The December Consumer Reports has a one-page interview with W. Craig Jelinek, CEO of Costco. With 664+ warehouse stores worldwide, and annual revenues of $110 billion, Costco has earned high marks for providing good quality at great prices (not to mention paying its employees a living wage and providing benefits). The newest Costco will open near South Bend, Indiana, this week--just in time for the holiday shopping season.
The CEO interview confirmed details that Costco has released over the years. First, it limits its merchandise markups. The average is "in the 11% range," Jelinek told Consumer Reports. I've seen estimates of the markup as high as an average of 15% but that's still quite reasonable. Costco understands that members who pay for the privilege of shopping expect tangible value--meaning real cost savings reflected in the price tag. So one of the metrics it holds dear is markup, aiming for an average that fits with the target market's value equation.
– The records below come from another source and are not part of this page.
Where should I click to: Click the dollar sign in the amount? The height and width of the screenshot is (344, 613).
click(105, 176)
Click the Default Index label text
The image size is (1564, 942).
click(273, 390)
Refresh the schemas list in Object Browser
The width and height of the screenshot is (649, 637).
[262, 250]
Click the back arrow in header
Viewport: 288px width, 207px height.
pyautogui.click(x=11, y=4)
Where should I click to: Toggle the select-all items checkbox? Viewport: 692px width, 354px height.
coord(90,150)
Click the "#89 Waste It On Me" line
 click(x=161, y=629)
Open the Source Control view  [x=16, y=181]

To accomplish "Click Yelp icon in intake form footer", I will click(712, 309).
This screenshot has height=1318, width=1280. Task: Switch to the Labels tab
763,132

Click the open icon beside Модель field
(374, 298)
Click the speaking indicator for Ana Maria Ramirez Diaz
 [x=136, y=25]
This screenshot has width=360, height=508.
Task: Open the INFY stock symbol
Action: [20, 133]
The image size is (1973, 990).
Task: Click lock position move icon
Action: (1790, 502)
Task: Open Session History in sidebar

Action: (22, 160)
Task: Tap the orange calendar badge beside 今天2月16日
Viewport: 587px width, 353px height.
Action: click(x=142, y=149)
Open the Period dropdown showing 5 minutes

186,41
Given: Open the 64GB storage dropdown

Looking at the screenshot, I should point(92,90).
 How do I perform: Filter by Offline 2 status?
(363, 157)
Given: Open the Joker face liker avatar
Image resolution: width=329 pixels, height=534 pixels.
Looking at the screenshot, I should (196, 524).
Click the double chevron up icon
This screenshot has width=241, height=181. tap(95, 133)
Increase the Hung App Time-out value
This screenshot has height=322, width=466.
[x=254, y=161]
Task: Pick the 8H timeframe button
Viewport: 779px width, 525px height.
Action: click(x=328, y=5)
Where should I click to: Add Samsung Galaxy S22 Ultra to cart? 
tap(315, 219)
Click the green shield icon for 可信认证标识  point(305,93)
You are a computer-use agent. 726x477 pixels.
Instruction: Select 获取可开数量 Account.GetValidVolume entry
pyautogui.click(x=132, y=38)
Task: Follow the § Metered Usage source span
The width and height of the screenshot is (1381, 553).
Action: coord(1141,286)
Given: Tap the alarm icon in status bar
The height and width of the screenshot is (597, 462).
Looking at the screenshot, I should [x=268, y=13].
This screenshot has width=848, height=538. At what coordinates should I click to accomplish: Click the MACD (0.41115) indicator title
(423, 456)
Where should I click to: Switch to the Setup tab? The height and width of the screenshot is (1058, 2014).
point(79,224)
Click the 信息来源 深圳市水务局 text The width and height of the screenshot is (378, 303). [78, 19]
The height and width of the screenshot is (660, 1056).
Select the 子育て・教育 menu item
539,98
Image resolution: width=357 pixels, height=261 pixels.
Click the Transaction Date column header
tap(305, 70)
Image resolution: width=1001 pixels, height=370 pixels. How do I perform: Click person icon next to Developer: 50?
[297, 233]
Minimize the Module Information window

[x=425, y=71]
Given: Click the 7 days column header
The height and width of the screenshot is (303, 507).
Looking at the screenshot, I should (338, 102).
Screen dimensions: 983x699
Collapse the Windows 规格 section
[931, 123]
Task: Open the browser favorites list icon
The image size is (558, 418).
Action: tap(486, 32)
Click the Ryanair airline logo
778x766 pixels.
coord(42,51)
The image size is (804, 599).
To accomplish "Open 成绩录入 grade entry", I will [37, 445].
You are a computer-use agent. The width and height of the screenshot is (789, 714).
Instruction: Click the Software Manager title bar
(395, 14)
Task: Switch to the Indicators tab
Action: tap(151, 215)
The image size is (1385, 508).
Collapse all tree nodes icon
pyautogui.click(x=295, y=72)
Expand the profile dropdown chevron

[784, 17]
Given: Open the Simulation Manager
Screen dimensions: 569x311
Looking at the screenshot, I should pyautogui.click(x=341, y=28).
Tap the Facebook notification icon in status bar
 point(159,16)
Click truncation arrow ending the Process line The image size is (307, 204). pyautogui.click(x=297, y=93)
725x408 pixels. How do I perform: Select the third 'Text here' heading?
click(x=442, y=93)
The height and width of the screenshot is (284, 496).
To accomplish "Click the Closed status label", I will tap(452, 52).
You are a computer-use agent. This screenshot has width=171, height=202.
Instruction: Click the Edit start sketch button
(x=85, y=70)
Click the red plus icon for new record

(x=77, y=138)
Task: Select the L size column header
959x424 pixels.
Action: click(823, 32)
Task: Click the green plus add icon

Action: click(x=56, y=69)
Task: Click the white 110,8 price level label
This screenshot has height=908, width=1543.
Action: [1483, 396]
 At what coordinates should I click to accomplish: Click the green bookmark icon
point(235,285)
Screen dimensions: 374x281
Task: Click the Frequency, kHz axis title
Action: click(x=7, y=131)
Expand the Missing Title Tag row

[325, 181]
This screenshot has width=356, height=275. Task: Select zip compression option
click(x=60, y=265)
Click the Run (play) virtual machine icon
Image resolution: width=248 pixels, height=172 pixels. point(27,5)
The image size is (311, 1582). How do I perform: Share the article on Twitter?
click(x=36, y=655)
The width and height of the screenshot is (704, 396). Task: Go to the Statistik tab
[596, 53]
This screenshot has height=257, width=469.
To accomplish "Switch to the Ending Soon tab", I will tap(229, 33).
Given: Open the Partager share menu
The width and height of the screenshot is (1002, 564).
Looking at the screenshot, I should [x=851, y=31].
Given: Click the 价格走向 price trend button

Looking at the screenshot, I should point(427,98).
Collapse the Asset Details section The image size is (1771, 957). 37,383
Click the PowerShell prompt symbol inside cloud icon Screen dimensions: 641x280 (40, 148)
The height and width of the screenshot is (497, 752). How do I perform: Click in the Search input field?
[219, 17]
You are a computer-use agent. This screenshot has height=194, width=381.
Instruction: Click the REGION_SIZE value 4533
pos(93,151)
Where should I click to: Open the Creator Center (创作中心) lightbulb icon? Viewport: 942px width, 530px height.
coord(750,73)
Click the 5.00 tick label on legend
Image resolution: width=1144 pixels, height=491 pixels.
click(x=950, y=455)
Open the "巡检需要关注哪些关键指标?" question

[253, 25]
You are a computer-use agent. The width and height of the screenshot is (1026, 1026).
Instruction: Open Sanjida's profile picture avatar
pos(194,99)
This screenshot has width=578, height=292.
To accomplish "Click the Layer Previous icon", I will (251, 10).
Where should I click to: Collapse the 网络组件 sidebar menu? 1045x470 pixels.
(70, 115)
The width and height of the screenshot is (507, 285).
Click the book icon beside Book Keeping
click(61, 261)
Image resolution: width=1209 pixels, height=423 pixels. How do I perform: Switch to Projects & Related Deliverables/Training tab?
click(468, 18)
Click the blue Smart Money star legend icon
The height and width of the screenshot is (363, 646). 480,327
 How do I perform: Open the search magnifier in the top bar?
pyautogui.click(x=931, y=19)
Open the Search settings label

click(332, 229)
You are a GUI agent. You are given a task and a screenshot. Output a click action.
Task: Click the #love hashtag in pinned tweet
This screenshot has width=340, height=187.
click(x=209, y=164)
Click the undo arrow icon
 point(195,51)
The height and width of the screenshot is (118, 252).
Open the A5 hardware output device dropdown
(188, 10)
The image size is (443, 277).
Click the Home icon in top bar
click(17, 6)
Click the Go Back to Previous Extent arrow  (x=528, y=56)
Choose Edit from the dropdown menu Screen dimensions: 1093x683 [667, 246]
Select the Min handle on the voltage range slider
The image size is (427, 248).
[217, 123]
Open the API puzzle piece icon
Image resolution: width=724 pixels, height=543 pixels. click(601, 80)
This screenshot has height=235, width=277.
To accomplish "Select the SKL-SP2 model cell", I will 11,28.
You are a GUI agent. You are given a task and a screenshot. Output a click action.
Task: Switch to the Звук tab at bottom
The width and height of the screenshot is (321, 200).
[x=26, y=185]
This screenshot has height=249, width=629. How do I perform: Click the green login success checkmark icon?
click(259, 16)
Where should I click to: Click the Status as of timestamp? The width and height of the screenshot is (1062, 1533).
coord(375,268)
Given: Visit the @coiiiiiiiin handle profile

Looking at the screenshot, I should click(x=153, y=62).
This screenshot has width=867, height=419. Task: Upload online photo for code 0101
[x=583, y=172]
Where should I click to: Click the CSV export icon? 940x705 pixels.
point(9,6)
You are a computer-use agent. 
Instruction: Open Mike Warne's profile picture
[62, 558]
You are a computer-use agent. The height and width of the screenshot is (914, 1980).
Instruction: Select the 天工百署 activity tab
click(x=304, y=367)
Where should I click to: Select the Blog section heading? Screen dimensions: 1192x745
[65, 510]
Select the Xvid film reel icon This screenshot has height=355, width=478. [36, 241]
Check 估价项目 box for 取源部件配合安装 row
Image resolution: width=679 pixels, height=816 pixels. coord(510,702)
Another part of the value equation is quality. Jelinek explained that its leading private label, Kirkland Signature, must have quality equal to or better than a comparable manufacturer's brand--at a price that's 20% or more below the competing item--more metrics. Today, roughly one-fifth of the products sold at Costco are Kirkland Signature. So while customers are happy to find top global brands like Sharp and Michelin, they're also pleased by the value equation of Kirkland Signature.
One more point Jelinek makes in his interview: New products get about 9 to 12 months to prove themselves. If they don't attract a solid following in the product adoption phase--if after introduction, weekly metrics show they don't meet sales projections set in the marketing plan--they're gone.